:: WORK ITEM ::
Restating the records exactly is the whole task.

══════

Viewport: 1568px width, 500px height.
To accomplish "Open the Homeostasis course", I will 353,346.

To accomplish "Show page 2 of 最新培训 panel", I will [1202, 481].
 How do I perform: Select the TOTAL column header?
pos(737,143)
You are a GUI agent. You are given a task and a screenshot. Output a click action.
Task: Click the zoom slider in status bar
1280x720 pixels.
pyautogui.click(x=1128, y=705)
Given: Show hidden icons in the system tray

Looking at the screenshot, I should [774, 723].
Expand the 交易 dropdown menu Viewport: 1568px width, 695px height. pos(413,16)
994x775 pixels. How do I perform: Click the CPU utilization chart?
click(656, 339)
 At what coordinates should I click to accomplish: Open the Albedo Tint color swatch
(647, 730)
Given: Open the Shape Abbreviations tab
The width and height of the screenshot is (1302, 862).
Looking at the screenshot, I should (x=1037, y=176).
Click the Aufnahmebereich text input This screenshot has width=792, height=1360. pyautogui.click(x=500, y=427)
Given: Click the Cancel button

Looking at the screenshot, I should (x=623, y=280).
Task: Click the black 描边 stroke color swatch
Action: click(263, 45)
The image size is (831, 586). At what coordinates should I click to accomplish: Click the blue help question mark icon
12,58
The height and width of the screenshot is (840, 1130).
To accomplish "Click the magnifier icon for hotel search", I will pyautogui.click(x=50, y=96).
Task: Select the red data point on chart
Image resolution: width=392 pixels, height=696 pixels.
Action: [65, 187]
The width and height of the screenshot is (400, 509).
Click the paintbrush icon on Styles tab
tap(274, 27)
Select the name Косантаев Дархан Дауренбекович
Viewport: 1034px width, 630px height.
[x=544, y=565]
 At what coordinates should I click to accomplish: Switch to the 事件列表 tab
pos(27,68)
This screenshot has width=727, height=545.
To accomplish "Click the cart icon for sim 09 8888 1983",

══════

:: WRITTEN SOLUTION ::
Viewport: 1568px width, 500px height.
To accomplish "Open the Homeostasis course", I will 353,346.

To accomplish "Show page 2 of 最新培训 panel", I will [1202, 481].
 How do I perform: Select the TOTAL column header?
pos(737,143)
You are a GUI agent. You are given a task and a screenshot. Output a click action.
Task: Click the zoom slider in status bar
1280x720 pixels.
pyautogui.click(x=1128, y=705)
Given: Show hidden icons in the system tray

Looking at the screenshot, I should [774, 723].
Expand the 交易 dropdown menu Viewport: 1568px width, 695px height. pos(413,16)
994x775 pixels. How do I perform: Click the CPU utilization chart?
click(656, 339)
 At what coordinates should I click to accomplish: Open the Albedo Tint color swatch
(647, 730)
Given: Open the Shape Abbreviations tab
The width and height of the screenshot is (1302, 862).
Looking at the screenshot, I should (x=1037, y=176).
Click the Aufnahmebereich text input This screenshot has width=792, height=1360. pyautogui.click(x=500, y=427)
Given: Click the Cancel button

Looking at the screenshot, I should (x=623, y=280).
Task: Click the black 描边 stroke color swatch
Action: click(263, 45)
The image size is (831, 586). At what coordinates should I click to accomplish: Click the blue help question mark icon
12,58
The height and width of the screenshot is (840, 1130).
To accomplish "Click the magnifier icon for hotel search", I will pyautogui.click(x=50, y=96).
Task: Select the red data point on chart
Image resolution: width=392 pixels, height=696 pixels.
Action: [65, 187]
The width and height of the screenshot is (400, 509).
Click the paintbrush icon on Styles tab
tap(274, 27)
Select the name Косантаев Дархан Дауренбекович
Viewport: 1034px width, 630px height.
[x=544, y=565]
 At what coordinates should I click to accomplish: Switch to the 事件列表 tab
pos(27,68)
This screenshot has width=727, height=545.
To accomplish "Click the cart icon for sim 09 8888 1983",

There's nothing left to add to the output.